> **Work instructions**:
Please recast the entries below as a Markdown table with the columns Row and Line, giving each non-blank line its own numbered row. Leave the pictures out of your answer.

━━ Recorded information

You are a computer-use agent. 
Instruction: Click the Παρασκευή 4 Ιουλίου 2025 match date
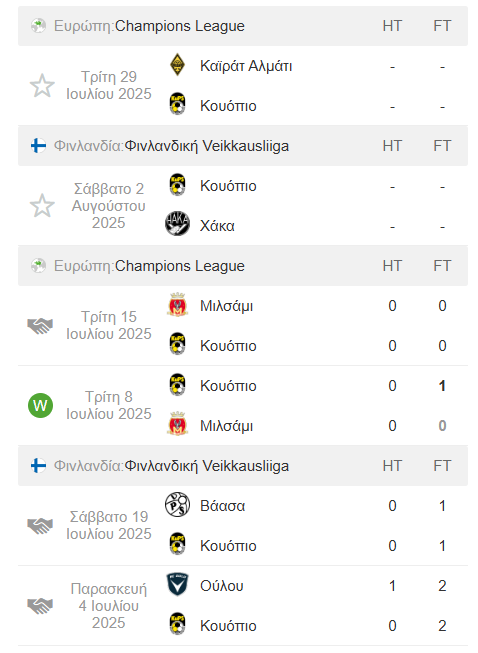pos(109,606)
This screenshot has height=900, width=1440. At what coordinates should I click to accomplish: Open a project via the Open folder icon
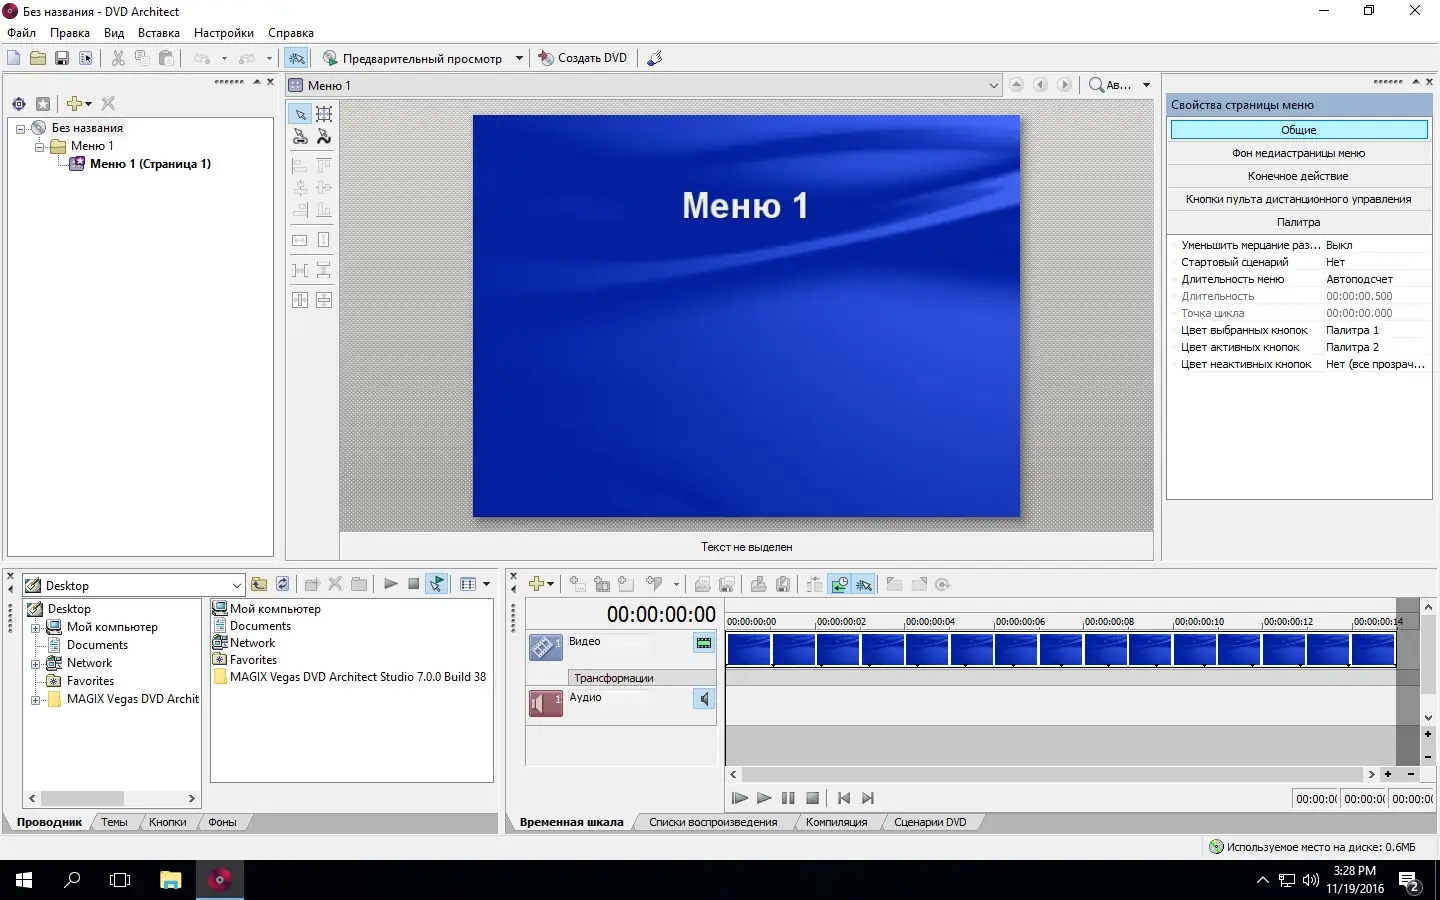(x=38, y=58)
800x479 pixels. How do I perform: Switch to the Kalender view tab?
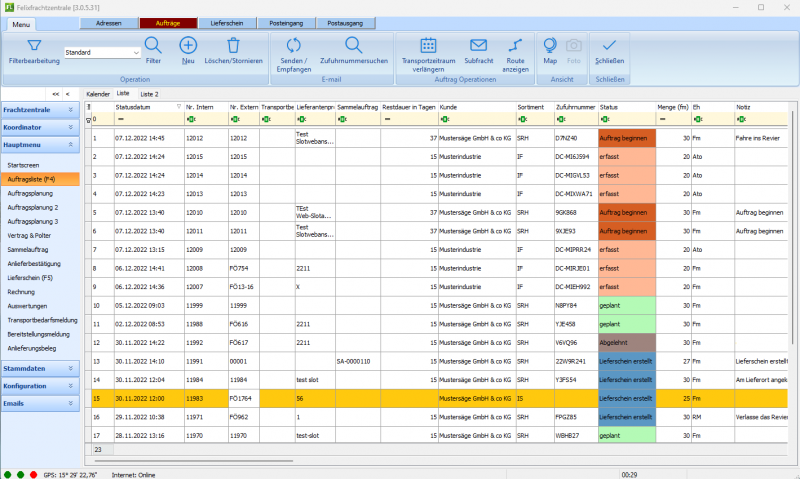pyautogui.click(x=98, y=92)
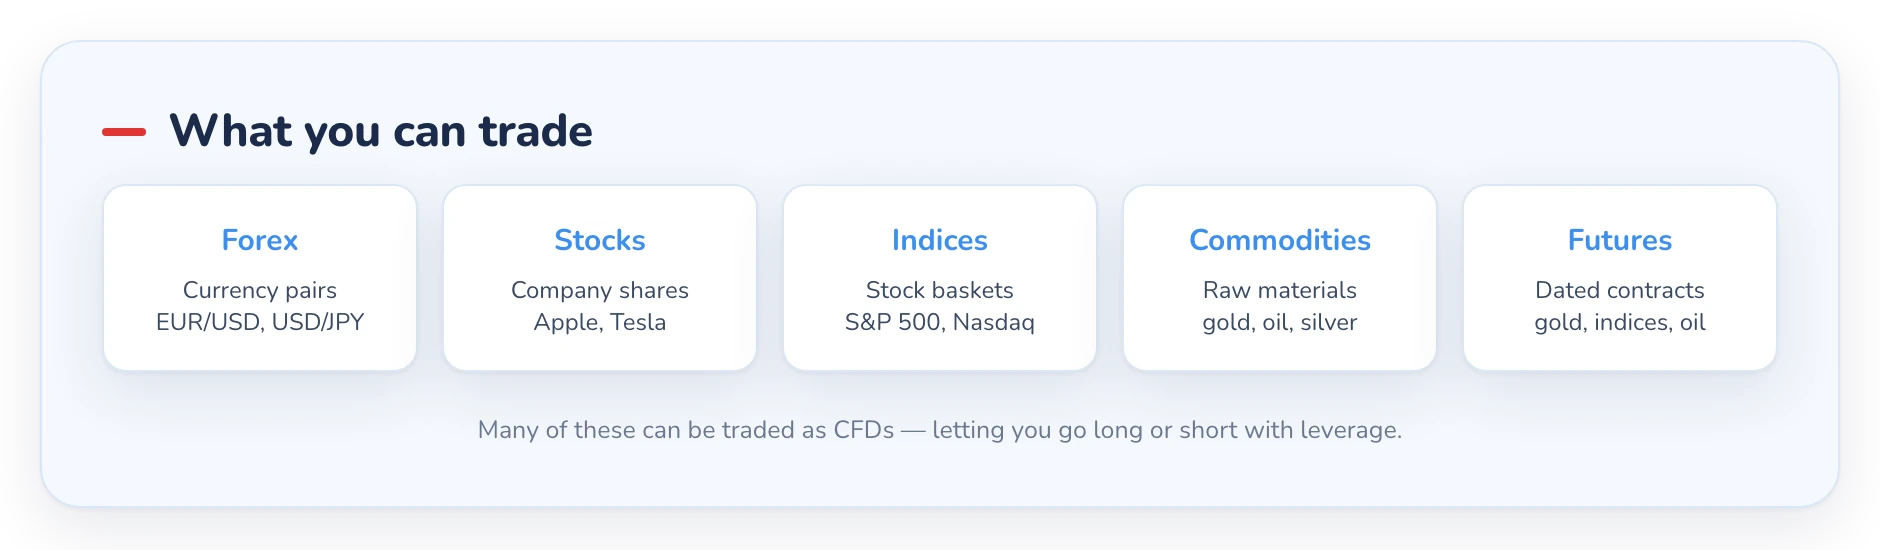Click the 'EUR/USD, USD/JPY' examples text

[260, 322]
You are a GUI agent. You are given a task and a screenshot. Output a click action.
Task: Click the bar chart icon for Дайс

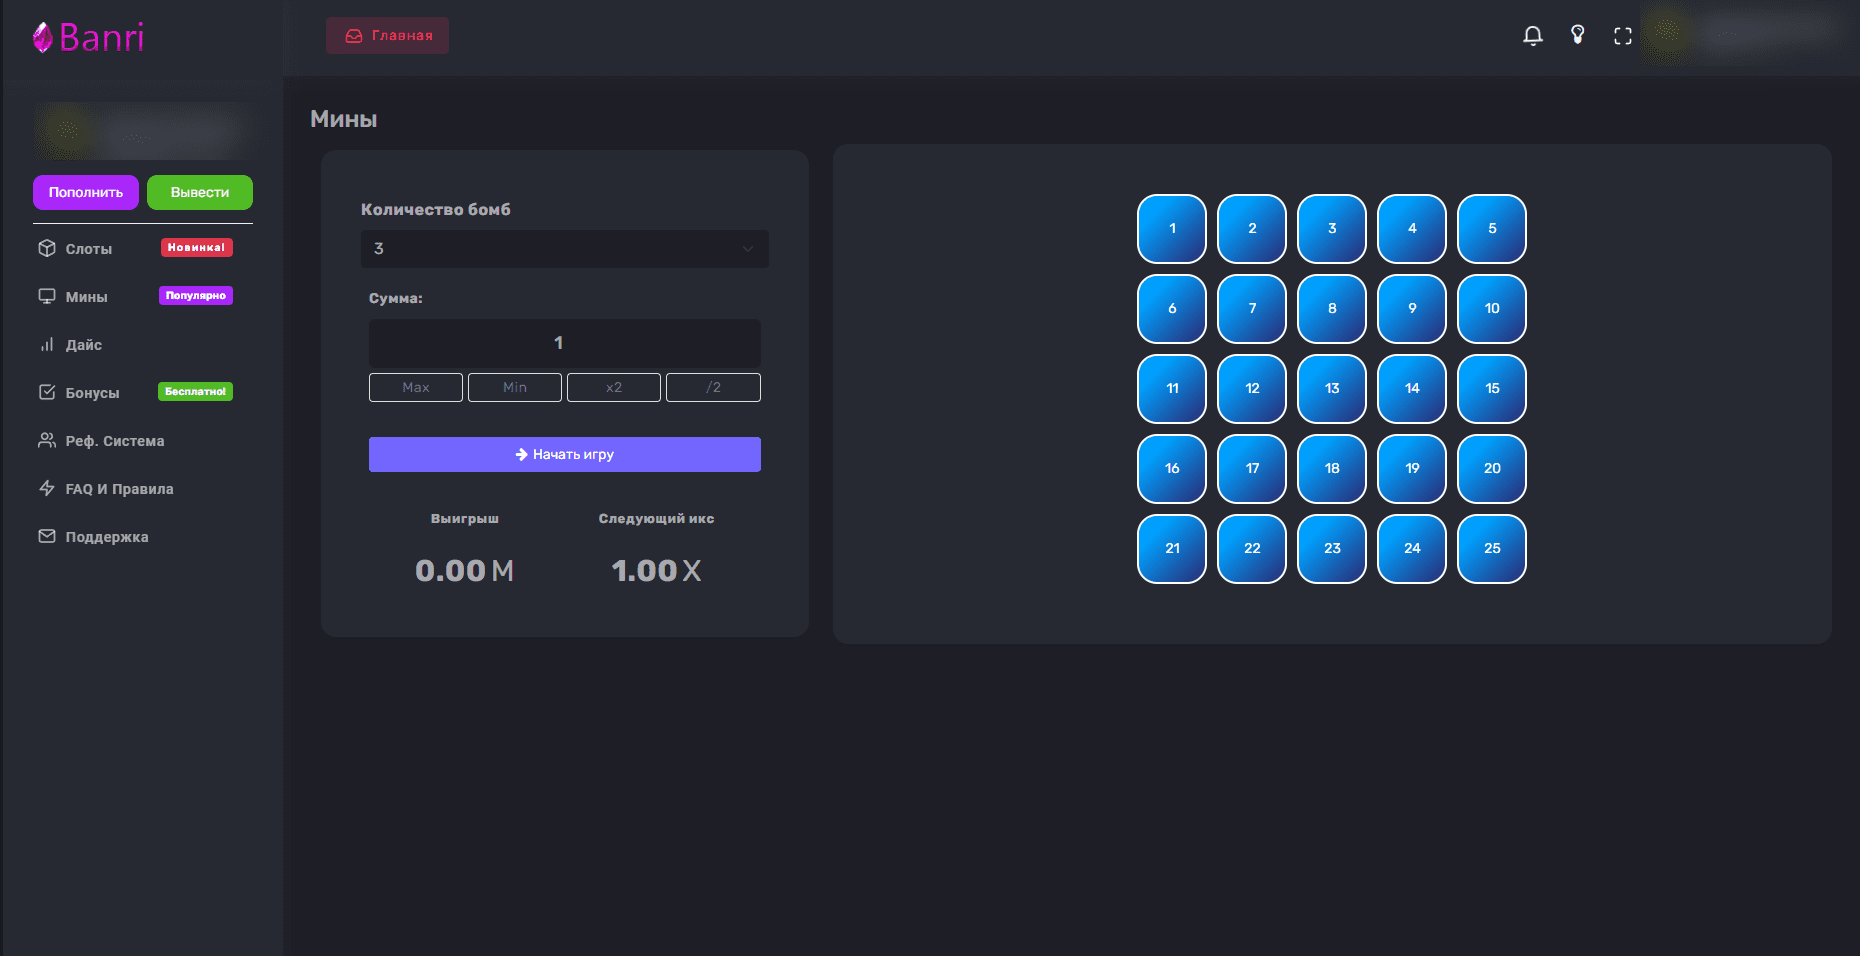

━━━━

> **Reply to the exercise**:
| Row | Line |
|---|---|
| 1 | You are a computer-use agent.  |
| 2 | Instruction: Click the Παρασκευή 4 Ιουλίου 2025 match date |
| 3 | pos(109,606) |
| 4 | This screenshot has height=900, width=1440. At what coordinates should I click to accomplish: Open a project via the Open folder icon |
| 5 | (x=38, y=58) |
| 6 | 800x479 pixels. How do I perform: Switch to the Kalender view tab? |
| 7 | pyautogui.click(x=98, y=92) |
| 8 | Click the 'EUR/USD, USD/JPY' examples text |
| 9 | [260, 322] |
| 10 | You are a GUI agent. You are given a task and a screenshot. Output a click action. |
| 11 | Task: Click the bar chart icon for Дайс |